DOXORUBICIN-INDUCED IMMUNOGENIC CELL DEATH IS ABLE TO IMPAIR TUMOR PROGRESSION AND DISTANT METASTASIS IN A HIGHLY AGGRESSIVE BREAST CANCER TUMOR MODEL
breast cancer; doxorubicin; vaccine; immunogenic cell death.
Cancer is an individual disease, and its formation and development are specific to each host. Conventional treatments are ineffective in complex cases such as metastases and have serious adverse effects. New strategies are needed to approach the problem, and the use of Immunogenic Cell Death as an initiator of the immune system response through the exposure of damage-associated molecular patterns (DAMPs) by cancer cells is presented as a personalized therapeutic vaccination approach in this work. To this purpose, murine mammary adenocarcinoma cells were exposed to doxorubicin in order to induce the release of markers associated with immunogenic cell death, such as ATP and calreticulin, and grafted subcutaneously in BALB/c mice. As a protocol control, cells were also exposed to death by necrosis. This protocol, here called “vaccination”, was performed three times, with an interval of seven days between each repetition. After the last transplantation of cells in the stage of immunogenic death, the vaccination protocol was challenged with subcutaneous grafting of the same unexposed cancer cells, without exposure to doxorubicin, on the flank opposite that of vaccination. The “challenge” stage assesses whether or not mice have a specific immune response to the cancer cells. The clinical follow-up of the mice was carried out for 6 weeks, during which the mice were scanned to assess the appearance of pulmonary metastases and had their tumor appearance and volume monitored. Flow cytometry and image analysis evaluated the induction of doxorubicin-initiated immunogenic cell death in murine mammary adenocarcinoma cells. The results showed that mice vaccinated with cells in the immunogenic cell death stage after exposure to doxorubicin did not present a primary tumor during the 6 weeks of evaluation, as well as there were no indications of the development of metastatic lesions in secondary sites.
• • • • • • •
[EXERCISE]
In the breast cancer study above, how many days separated each repetition of the vaccination protocol?

[INFORMATION SUPPLIED]
• • • • • • •
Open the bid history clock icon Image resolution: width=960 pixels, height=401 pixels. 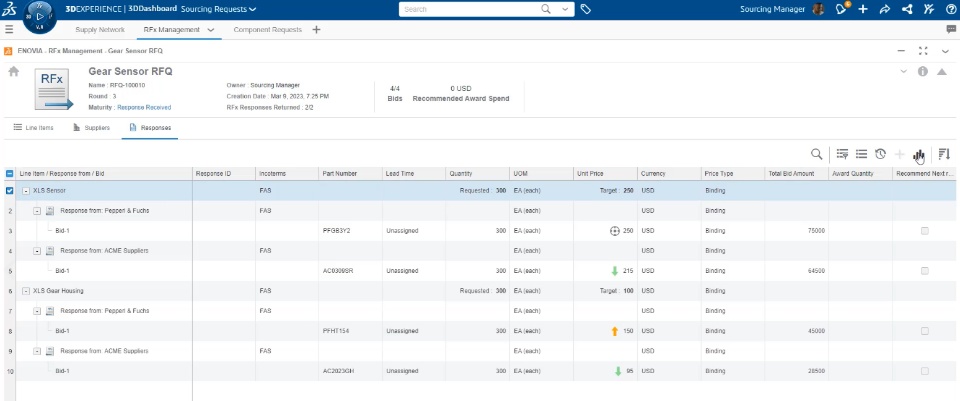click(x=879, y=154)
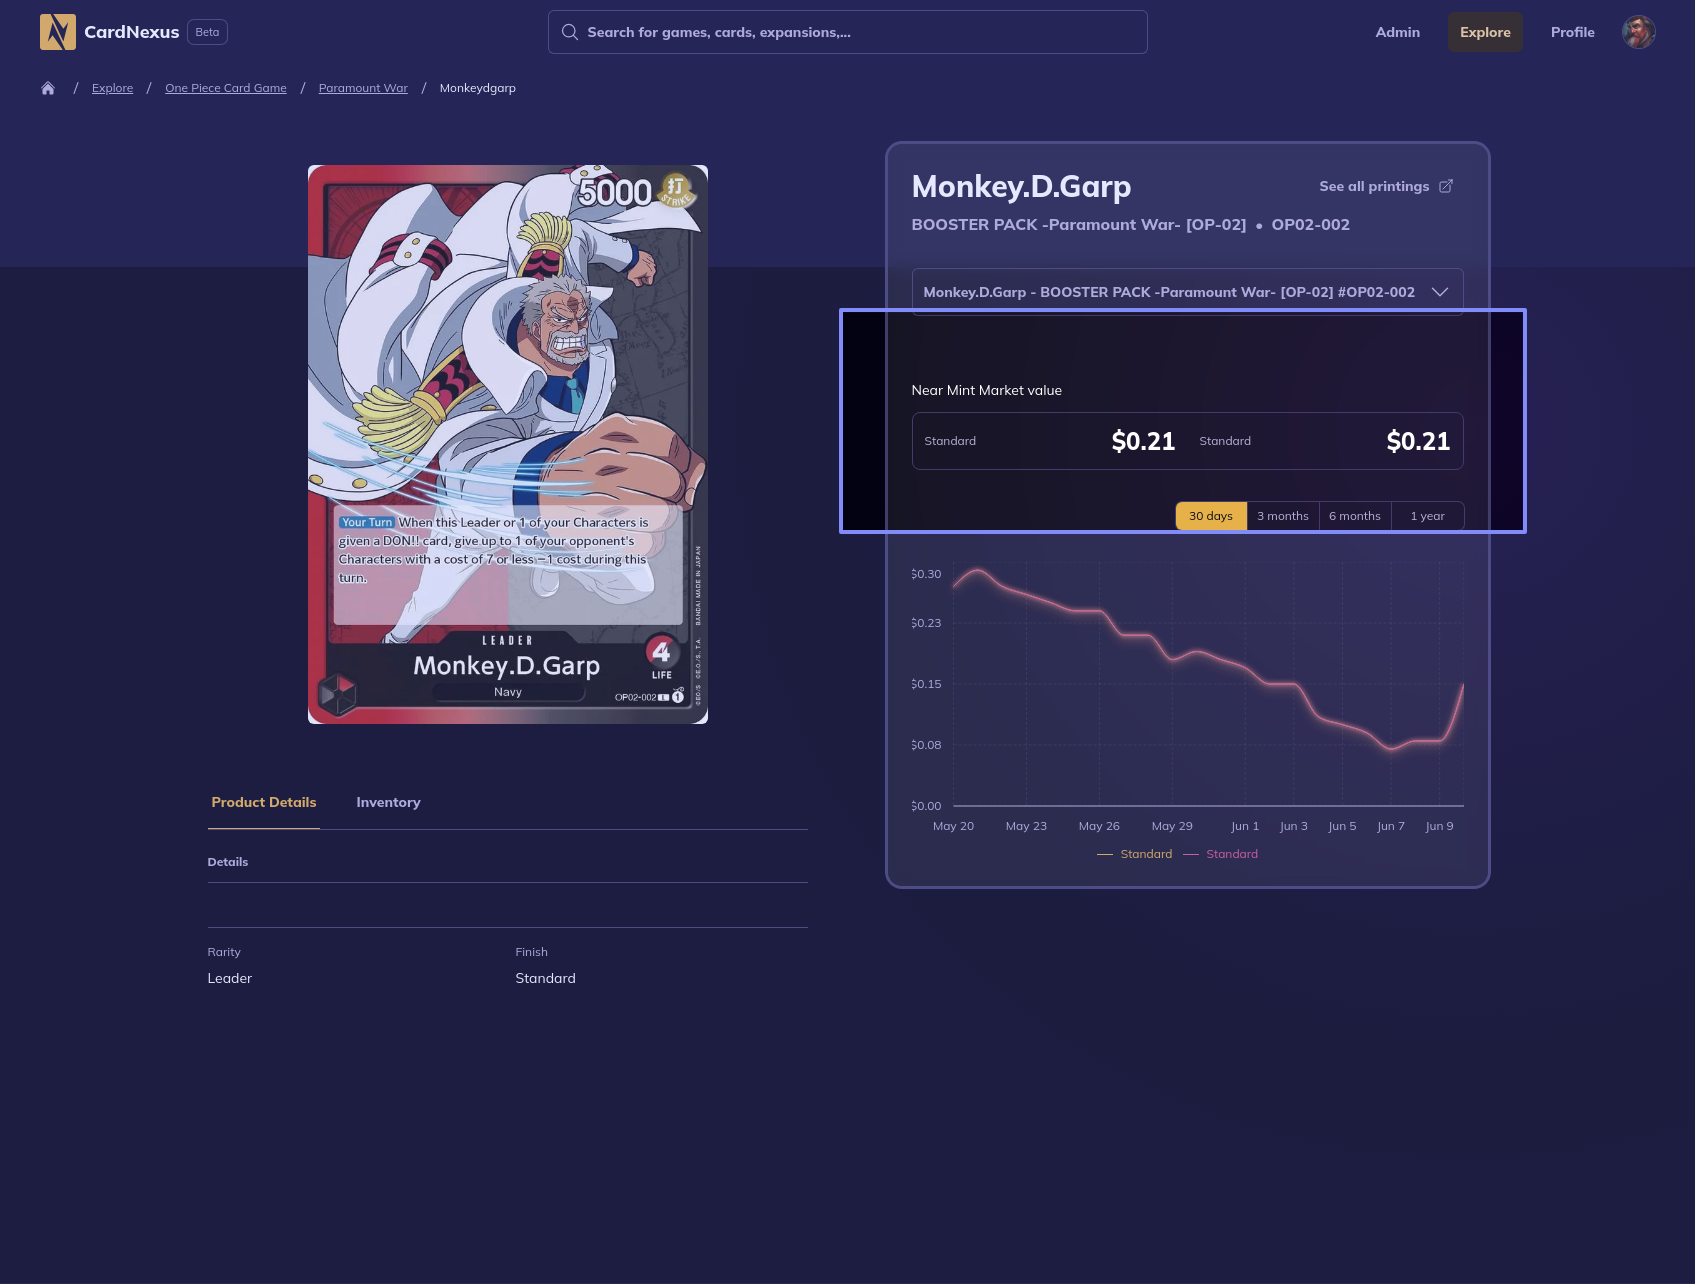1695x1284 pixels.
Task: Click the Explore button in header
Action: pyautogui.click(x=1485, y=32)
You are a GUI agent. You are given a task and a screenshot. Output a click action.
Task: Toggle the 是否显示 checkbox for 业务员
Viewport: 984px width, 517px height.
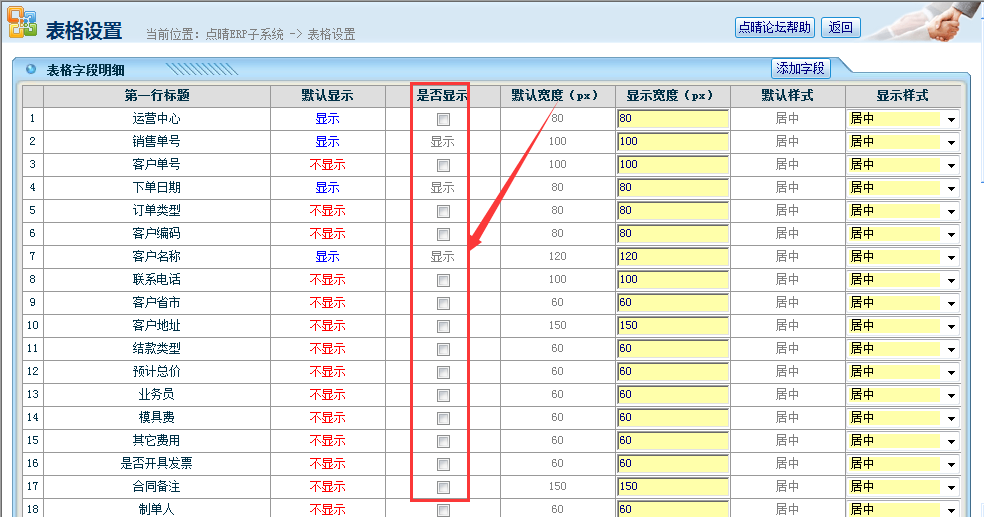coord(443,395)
• • • • • • •
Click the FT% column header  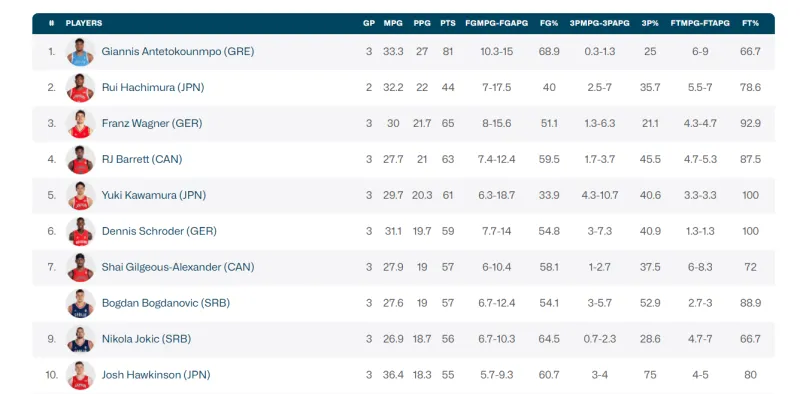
• • • • • • •
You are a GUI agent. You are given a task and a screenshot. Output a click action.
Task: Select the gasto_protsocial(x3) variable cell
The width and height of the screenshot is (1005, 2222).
• • • • • • •
[YOUR RESPONSE]
Seven days.